Период процветания Клеменсов уже летом 1846 года закончился. Значительную роль в этом сыграл бизнесмен Айра Стаут, в 1843-м проигравший Клеменсу дело в суде; теперь он предъявил к оплате векселя на три тысячи долларов. Оплатить их было нечем. Стало лопаться терпение и у других кредиторов, а с собственных должников строгий судья взыскивать так и не научился. В сентябре он поехал в Теннесси, хотел продать землю, но предложенная сумма — три тысячи долларов — его не устроила: она могла спасти его, но не детей. Он боролся: в ноябре выдвинул свою кандидатуру на должность секретаря окружного суда — должность престижная и с твердым окладом, он считался фаворитом; возглавил Комитет по строительству железной дороги между Ганнибалом и Сент-Джозефом. 17 декабря Стаут подал новый иск, требуя продажи имущества, но дом спасли, фиктивно продав сент-луисскому родственнику, а тот сдал его Клеменсам практически бесплатно. В январе 1847 года Джона избрали председателем Библиотечного общества Ганнибала, которое намеревалось организовать в городке высшее учебное заведение, а в феврале — секретарем суда. 11 марта окружной суд в Пальмире принял решение взаимно зачесть их со Стаутом претензии и закрыть дело; казалось, начинается новая жизнь, счастливая, обеспеченная.

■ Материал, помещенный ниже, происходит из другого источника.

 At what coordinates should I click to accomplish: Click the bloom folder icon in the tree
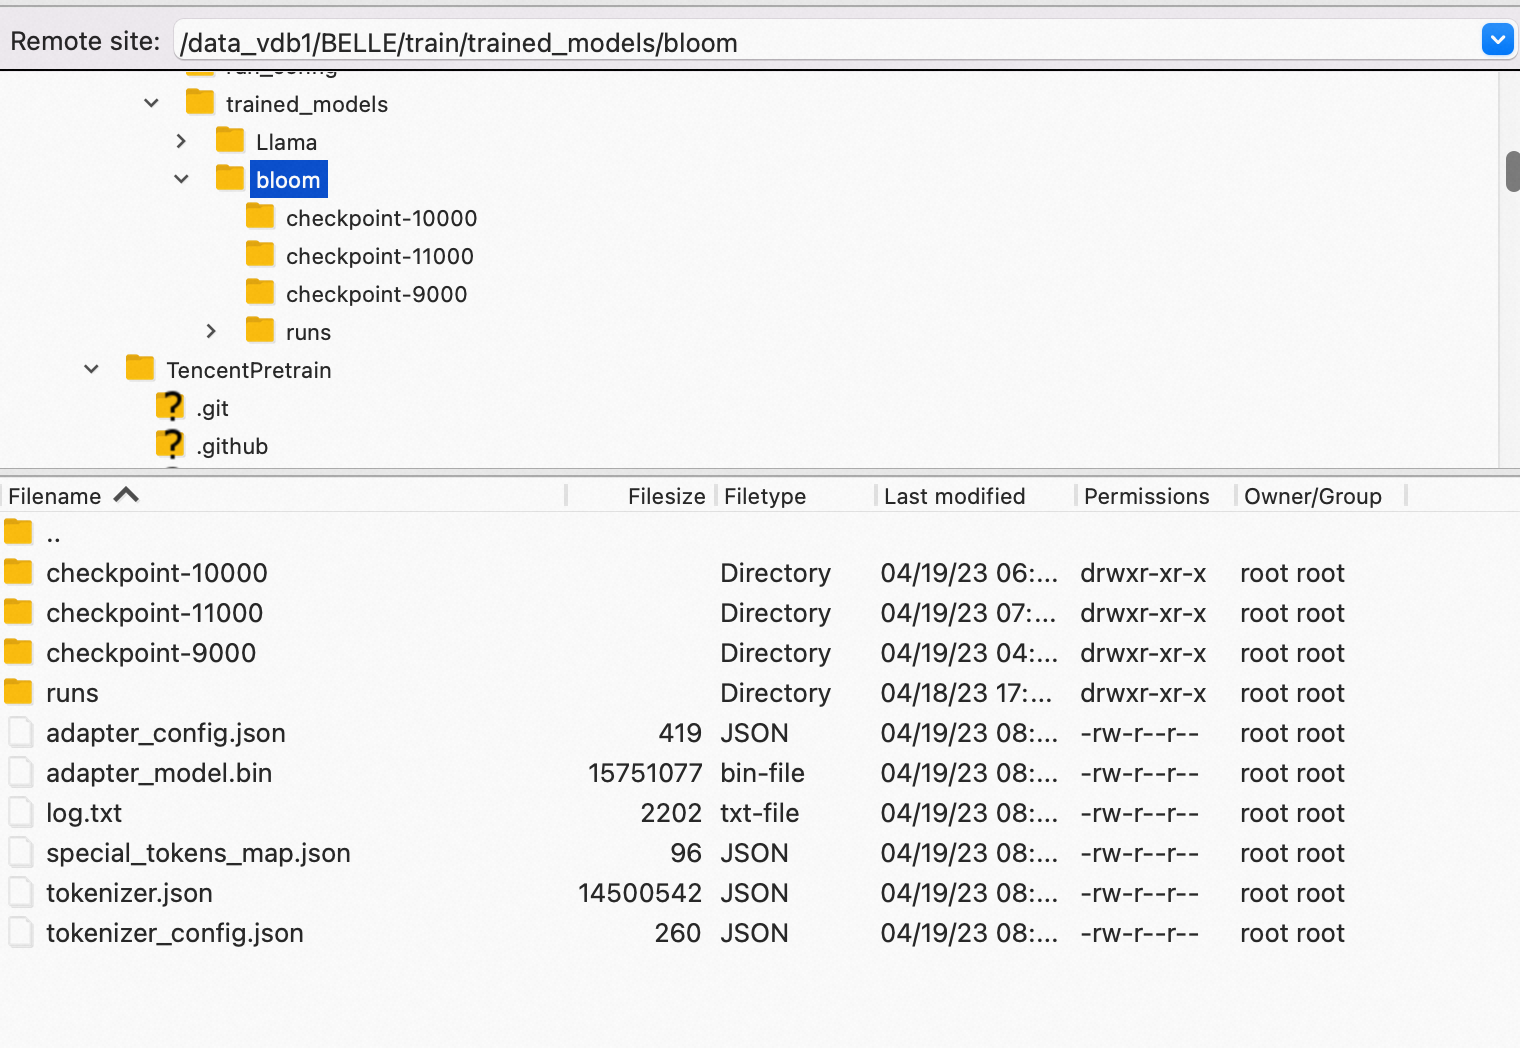click(228, 178)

Джон несколько раз ездил в Пальмиру, погода была промозглая, он заболел пневмонией и умер 24 марта. Здоровье его всегда было слабым, а медицина, особенно фармакология, находилась в зачаточном состоянии и «лечила» преимущественно ядами: Джон много лет принимал «пилюли Кука», которые могли убить любого здоровяка, так как содержали хлорид ртути. По воспоминаниям Твена, близости с отцом у него никогда не было: они «едва замечали существование друг друга» и «соблюдали вооруженный нейтралитет». (Известную фразу «Когда мне было 14, мой отец был так невежествен, что я едва мог его выносить, но когда мне стукнуло 21, я удивился, обнаружив, как поумнел старик за эти семь лет» ему приписывают ошибочно.) Ничего плохого отец ему не делал, почти не наказывал, но мало, как казалось Сэму, им интересовался. Но теперь ребенок испытал очередной приступ раскаяния: и в этой смерти был виноват он, холодно относившийся к отцу.

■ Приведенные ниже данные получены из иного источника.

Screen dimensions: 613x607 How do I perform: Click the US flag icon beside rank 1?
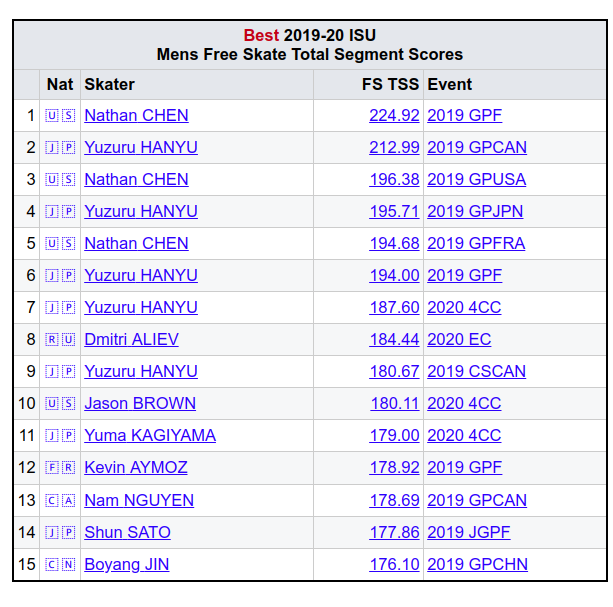tap(60, 116)
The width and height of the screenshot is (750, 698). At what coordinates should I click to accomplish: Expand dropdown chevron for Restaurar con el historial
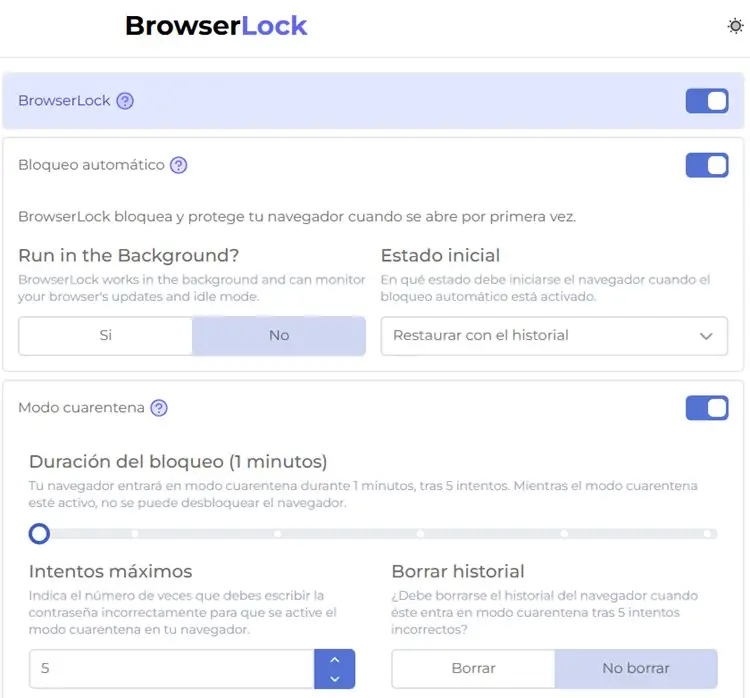[x=706, y=336]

Врач произвел вскрытие. Некоторые изыскатели предполагают, что этого требовала вдова, подозревавшая у мужа сифилис или наркоманию. Это перенос современных представлений на прошлое: тогда вскрытия полагались независимо от того, по какой причине человек умер, нет никаких подтверждений тому, что Клеменс страдал венерическим заболеванием, а о наркомании никто не слыхивал, ибо до начала XX века все нынешние наркотики считались лекарствами. Орион наблюдал за процессом, и Сэм, как считают многие, тоже: существует дневниковая запись от 10 октября 1903 года, где говорится, что в 1847-м он «подсмотрел через замочную скважину, как вскрывали моего дядю», а никакой дядя у него в том году не умирал — только отец. Как это любопытство согласуется с раскаянием и жалостью? Да прекрасно согласуется — у детей.